Betong is a town in Betong Division in Sarawak, Malaysia, lying in the Saribas area. It was formerly under the Sri Aman district. Betong is located between three main rivers, Batang Lupar, Batang Saribas and Batang Kelaka, and covers an area of 4,180 km2.

In recognition of the area's rich history, rapid growth and contribution to Sarawak's economy, it was accorded Division status in 2002. It was then selected to become the administrative division centre. The areas of administration include the Saratok District and the Betong District. Betong has also been expanded to cover the Small District of Maludam.

Population
In 2020 census, the population in Betong was 162,537. The majority of residents are Iban (109,834); the next largest ethnic groups are Chinese (35,706), Malay (16,028), Bidayuh (182), Melanau (379), and Kelabit (408).

Economy and education
Betong's main economies are centered on farming, agriculture, and fishing. Most businesses are family-owned. 

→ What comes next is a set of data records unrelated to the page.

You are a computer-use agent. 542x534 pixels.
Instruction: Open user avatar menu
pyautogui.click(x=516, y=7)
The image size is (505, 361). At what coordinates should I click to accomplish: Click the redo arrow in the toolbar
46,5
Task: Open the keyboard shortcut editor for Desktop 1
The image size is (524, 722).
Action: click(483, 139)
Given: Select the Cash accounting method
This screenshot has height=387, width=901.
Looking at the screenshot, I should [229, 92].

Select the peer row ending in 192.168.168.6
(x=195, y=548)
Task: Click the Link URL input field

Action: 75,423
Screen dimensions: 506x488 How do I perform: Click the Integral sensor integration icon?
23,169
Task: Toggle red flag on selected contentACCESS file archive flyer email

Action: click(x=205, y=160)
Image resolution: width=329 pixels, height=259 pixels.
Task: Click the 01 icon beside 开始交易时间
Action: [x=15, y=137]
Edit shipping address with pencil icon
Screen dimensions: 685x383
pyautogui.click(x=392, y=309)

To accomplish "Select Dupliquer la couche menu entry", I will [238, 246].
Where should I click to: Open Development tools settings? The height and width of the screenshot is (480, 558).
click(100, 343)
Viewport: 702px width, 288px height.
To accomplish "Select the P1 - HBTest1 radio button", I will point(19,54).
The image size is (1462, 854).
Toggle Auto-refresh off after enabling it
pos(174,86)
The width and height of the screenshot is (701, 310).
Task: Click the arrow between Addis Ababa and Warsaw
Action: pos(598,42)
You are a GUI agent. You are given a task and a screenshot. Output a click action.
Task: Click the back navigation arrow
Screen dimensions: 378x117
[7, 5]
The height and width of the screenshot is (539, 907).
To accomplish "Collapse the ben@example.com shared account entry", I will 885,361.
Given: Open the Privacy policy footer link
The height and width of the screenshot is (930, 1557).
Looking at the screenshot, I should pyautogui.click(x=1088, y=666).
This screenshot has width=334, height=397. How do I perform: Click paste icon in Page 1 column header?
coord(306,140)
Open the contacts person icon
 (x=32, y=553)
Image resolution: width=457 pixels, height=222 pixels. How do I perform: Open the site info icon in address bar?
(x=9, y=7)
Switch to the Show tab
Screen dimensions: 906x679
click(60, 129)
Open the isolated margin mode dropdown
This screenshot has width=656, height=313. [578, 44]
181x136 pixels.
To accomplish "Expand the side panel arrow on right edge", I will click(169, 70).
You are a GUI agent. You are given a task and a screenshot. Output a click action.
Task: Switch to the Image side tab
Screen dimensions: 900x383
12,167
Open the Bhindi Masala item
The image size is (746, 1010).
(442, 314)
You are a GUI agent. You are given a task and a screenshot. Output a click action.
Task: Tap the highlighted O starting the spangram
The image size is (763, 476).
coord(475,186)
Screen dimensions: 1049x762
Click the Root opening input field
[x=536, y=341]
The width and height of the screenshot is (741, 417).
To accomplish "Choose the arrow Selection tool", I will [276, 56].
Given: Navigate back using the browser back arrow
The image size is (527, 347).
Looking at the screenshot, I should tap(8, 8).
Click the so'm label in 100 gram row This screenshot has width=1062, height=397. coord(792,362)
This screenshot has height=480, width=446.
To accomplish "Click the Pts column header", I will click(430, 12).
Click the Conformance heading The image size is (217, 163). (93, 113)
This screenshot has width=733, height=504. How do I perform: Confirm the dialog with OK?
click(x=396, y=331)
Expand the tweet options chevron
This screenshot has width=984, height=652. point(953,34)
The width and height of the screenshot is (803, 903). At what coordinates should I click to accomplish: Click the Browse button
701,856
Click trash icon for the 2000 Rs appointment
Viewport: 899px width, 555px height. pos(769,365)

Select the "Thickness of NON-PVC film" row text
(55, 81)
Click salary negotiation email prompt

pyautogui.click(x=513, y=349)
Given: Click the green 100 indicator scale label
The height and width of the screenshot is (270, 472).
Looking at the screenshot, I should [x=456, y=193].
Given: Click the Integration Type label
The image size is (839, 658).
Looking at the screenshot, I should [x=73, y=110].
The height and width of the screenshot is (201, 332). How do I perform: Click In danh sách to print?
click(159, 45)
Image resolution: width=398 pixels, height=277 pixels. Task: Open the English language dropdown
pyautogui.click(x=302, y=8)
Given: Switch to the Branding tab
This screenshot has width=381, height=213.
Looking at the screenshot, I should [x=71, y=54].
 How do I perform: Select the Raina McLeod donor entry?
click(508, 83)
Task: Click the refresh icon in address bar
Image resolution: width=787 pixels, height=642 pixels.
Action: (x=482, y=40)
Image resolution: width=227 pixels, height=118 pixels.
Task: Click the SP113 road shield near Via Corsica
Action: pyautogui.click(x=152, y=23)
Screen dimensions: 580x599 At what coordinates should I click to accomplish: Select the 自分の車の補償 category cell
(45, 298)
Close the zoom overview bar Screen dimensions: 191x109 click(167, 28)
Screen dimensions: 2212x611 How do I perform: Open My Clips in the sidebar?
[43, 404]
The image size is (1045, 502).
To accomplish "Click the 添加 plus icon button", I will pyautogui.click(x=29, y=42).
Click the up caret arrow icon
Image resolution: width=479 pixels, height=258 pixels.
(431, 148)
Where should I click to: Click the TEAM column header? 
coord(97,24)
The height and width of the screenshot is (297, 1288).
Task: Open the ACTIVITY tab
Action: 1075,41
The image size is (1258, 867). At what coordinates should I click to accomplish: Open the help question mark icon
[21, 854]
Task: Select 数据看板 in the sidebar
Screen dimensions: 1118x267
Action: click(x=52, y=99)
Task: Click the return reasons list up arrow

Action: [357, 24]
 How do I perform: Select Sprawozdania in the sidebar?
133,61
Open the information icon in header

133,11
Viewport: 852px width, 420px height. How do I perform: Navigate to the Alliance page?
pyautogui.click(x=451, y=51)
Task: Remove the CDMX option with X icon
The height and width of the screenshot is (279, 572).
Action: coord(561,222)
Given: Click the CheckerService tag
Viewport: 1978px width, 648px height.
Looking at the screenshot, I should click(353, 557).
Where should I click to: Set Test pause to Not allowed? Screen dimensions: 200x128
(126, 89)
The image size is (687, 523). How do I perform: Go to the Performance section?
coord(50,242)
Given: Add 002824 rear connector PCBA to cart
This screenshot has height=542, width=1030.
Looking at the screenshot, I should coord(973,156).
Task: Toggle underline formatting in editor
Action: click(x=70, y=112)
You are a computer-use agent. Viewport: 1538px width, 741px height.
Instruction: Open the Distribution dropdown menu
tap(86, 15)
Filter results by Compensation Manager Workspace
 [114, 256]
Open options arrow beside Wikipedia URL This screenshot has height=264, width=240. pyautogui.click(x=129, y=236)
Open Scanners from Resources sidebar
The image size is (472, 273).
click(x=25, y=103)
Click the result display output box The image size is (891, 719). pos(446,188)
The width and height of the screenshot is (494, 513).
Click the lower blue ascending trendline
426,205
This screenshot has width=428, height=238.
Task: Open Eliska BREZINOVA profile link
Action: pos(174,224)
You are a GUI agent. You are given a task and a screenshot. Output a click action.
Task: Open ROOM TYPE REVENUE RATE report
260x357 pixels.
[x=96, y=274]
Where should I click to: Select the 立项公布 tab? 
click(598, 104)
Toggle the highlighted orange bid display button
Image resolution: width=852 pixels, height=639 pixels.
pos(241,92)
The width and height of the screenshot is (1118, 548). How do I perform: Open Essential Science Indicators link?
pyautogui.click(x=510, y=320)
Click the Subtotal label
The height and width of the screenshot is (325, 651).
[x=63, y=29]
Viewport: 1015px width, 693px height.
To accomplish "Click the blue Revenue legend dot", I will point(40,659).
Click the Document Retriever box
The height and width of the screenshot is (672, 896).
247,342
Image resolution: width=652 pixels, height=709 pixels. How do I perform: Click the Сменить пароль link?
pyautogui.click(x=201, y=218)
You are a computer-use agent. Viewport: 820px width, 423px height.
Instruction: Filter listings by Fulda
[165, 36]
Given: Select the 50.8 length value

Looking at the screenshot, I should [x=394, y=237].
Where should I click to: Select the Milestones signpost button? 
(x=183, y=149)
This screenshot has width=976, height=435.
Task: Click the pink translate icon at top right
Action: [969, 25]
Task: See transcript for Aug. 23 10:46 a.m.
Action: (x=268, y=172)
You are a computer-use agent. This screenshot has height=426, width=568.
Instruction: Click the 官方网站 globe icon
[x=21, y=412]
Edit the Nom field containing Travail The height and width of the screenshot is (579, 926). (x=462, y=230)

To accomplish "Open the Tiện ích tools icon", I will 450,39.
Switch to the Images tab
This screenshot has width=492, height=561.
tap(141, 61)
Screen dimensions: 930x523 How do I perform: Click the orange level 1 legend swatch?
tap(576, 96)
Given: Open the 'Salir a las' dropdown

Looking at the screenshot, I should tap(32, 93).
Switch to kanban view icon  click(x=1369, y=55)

Most bus express will pass through Betong junction, but only the Miri-Bintulu-Sibu-Sarikei-Betong-Lubok Antu bus route from Boreneo Bus will enter Betong bus station.

To ensure the development of human capital and to meet the demands of Sarawak Corridor of Renewable Energy, education in Betong has been the subject of significant investment over the years. Betong is acknowledged by many as where early Iban people were educated first.

There are a variety of schools in Betong, including five elementary/national (SK St John, SK Spaoh, SK Nanga Ajau, SK Balingan, SK St Augustine), one middle (SMK Datuk Patinggi Kedit), five secondary (SMK Spaoh, SMK Pusa, SMK Ulu Layar, SMK Beladin, SMK St Augustine), three vocational (Kolej Vokasional, SJK Chung Hua, Pusat GIATMARA), one boarding (Maktab Rendah Sains Mara), and one community (Kolej Komuniti Betong), one polytechnic (Polytechnic Metro).

Climate
Betong has a tropical rainforest climate (Af) with heavy to very heavy rainfall year-round.

Notable people
 Bonnie Bunyau Gustin (born 1999), national powerlifter who was born in Betong. 
 Henry Golding (born 1987), actor and model.